It’s strange, standing in this house without Dad and Joanie here. Not even this house exactly… there have been so many over the years. This is just the most recent one. All of them, from 1018 Benedict Canyon to 301 N. Carolwood, from 56 Chester Square to Malibu to Lloydcrest Drive, all had the same spirit. And most of them had the same bar. I got drunk for the first time in my life at that bar. And I don’t think I’m the only one. Anyway … for most my life these houses have been like the world capital of wit and sophistication. I used to judge people by how well they’d fit in at those Sunday lunches. Not many people measured up to that standard. If any of these houses are haunted, there are going to be some great parties going on, with some very classy ghosts.

Dad was a wonderful host, but he was cripplingly shy.
He was full of contradictions, mostly between the cynical things he said and the big-hearted way he lived. He used to say there was no one as tedious as a reformed drunk. But he was one himself for the better part of two decades with no loss of charm or style. An English magazine once asked him to comment on the phrase “All the world loves a lover.” He said, “Funny you should ask. Right now my son is love, my daughter is in love, my cook is in love, my secretary is in love, even the man who picks up my trash is in love. They stand under my window all night long, baying about it. So in response to your question, I would have to say that all the world does not love a lover. In fact all the world is bored to tears by a lover.”

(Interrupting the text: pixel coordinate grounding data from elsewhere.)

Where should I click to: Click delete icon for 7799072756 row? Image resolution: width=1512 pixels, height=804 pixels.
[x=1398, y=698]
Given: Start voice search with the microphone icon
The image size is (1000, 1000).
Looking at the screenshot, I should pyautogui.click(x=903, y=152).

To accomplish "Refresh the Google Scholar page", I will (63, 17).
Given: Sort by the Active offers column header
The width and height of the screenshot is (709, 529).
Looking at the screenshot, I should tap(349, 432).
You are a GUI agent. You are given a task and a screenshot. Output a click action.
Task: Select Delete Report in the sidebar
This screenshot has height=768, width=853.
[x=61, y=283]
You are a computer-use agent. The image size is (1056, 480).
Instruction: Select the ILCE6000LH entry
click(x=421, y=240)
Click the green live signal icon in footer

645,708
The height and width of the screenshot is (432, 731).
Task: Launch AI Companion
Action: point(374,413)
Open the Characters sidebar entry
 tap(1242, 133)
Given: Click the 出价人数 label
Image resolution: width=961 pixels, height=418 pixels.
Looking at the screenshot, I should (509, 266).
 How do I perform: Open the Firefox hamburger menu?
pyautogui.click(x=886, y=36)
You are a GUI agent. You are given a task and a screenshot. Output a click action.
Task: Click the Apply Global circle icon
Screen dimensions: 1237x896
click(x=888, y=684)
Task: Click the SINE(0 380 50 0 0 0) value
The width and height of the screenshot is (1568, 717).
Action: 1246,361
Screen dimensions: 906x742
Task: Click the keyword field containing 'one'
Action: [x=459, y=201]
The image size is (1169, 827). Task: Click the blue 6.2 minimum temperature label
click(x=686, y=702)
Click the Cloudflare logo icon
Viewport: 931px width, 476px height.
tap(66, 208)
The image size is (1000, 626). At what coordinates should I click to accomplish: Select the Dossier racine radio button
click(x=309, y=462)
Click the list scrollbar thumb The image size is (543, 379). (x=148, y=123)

This from a man who was married – with a one short break – to the same woman for more than fifty years. He had nothing against love. He just couldn’t take it seriously.

If there is a heaven, and I know he didn’t believe in that stuff, I can picture him at Ma Maison (The number is still unlisted), St. Peter bringing a bottle of white wine to the table instantly. Dad is ordering lunch – that was his specialty just like Patrick O’Neal’s character in Secret Life. There are some old friends around the table. Maybe he’s even pausing between courses, looking down on this gathering today, listening to my little speech. Not laughing, of course. But maybe his eyes are twinkling merrily.

Right now, I’d be happy to settle for that.